Allgemeiner Deutscher Fahrrad-Club Kreisverband Erlangen e. V.

Stellungnahme des ADFC Erlangen zum UVPA am 20.6.

Im Vorfeld der Sitzung des Umwelt-, Verkehrs- und Planungsausschusses am 20.6. hat der ADFC Erlangen eine schriftliche Stellungnahme zu für den Radverkehr relevanten TOPs abgegeben, insbesondere zum geplanten Kreuzungsumbau "Gebbert-/Hofmannstraße".

Umwelt-, Verkehrs- und Planungsausschuss (UVPA)
Umwelt-, Verkehrs- und Planungsausschuss (UVPA) © ADFC Erlangen | Michael Zell

Sehr geehrte Damen und Herren,

im kommenden UVPA am 20.6. liegt Ihnen als TOP 18 der Kreuzungsumbau "Gebbert-/Hofmannstraße" im Rahmen des Zukunftsplans Fahrradstadt zum Beschluss vor. Der ADFC wurde im Vorfeld um eine Stellungnahme gebeten, die Ihnen aber zumindest nicht als Teil der UVPA-Unterlagen vorliegt. Auch wenn die Planung bereits augenscheinlich aufgrund unserer Stellungnahme geändert wurde, sehen wir diese in einem Teilaspekt weiterhin sehr kritisch. Leider wurden wir trotz ausdrücklichen Gesprächsangebots nicht noch einmal konsultiert, wir hätten uns z.B. pragmatisch eine Teilnahme im erwähnten Jour-Fixe Verkehr vorstellen können. Um Ihnen einen umfassenderen Blick zu ermöglichen, lassen wir Ihnen hiermit unsere aktuelle Position direkt zukommen.
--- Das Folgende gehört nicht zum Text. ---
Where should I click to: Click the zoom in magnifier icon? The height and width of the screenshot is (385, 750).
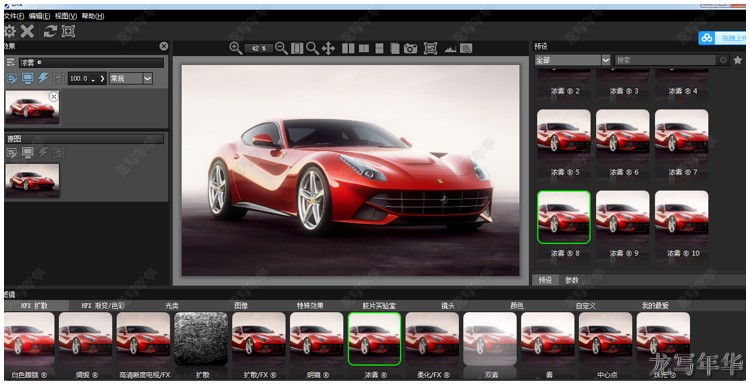(x=235, y=48)
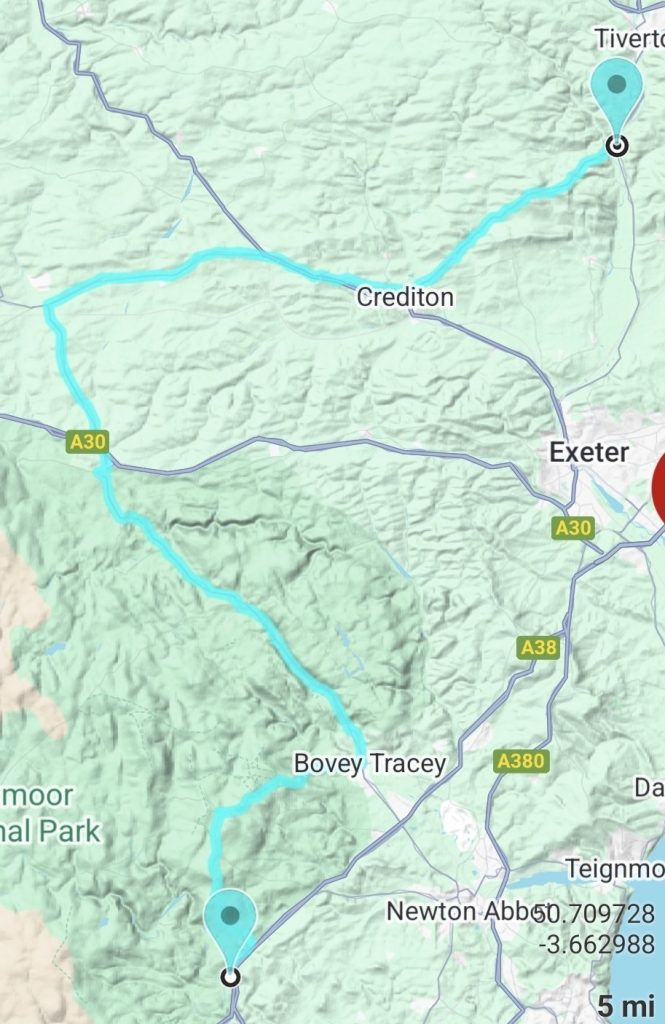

Grundsätzlich halten wir den Vorschlag für einen guten Kompromiss ohne Eingriff in Privatgrund und den Verlust weiterer Bäume. Besonders positiv fällt die großzügige Breite der Mittelinseln von 3 Metern auf, die es auch Fahrrädern mit (Kinder-)Anhängern oder Lastenrädern ermöglicht, sicherer zu queren. Insgesamt stellt die Querungshilfe daher eine enorme Verbesserung für die Radachse Hofmannstraße dar.

Jedoch wird nach unsere Einschätzung bei der aktuellen Planung der Mittelinseln auf der Westseite der Gebbertstraße für Radfahrende in Südrichtung eine erhebliche Gefahrenstelle auf dieser wichtigen Radachse geschaffen: Die geplante Einleitung des Radverkehrs nördlich der Mittelinsel vom westlichen Hochbord auf die Fahrbahn wird in dieser Form von uns abgelehnt!

Nach unserem Dafürhalten würde eine solche Einleitung bei dem dort erlaubten und üblichen Geschwindigkeitsniveau von 50 km/h zu gefährlichen Situationen zwischen Radfahrenden und dem MIV führen. Insbesondere dann, wenn an dieser Stelle LKW- und Radverkehr aufeinandertreffen, erwarten wir kritische Situationen. Gerade bei Dunkelheit und/oder schlechten Wetterverhältnissen könnten Unfälle mit schwerverletzten oder gar getöteten Radfahrenden die Folge sein, wie sie in Nürnberg bei durchaus vergleichbaren Grundbedingungen bereits geschehen sind. Dass die Sichtverhältnisse durch einen vorgelagerten Baum erschwert werden, kommt verschärfend hinzu.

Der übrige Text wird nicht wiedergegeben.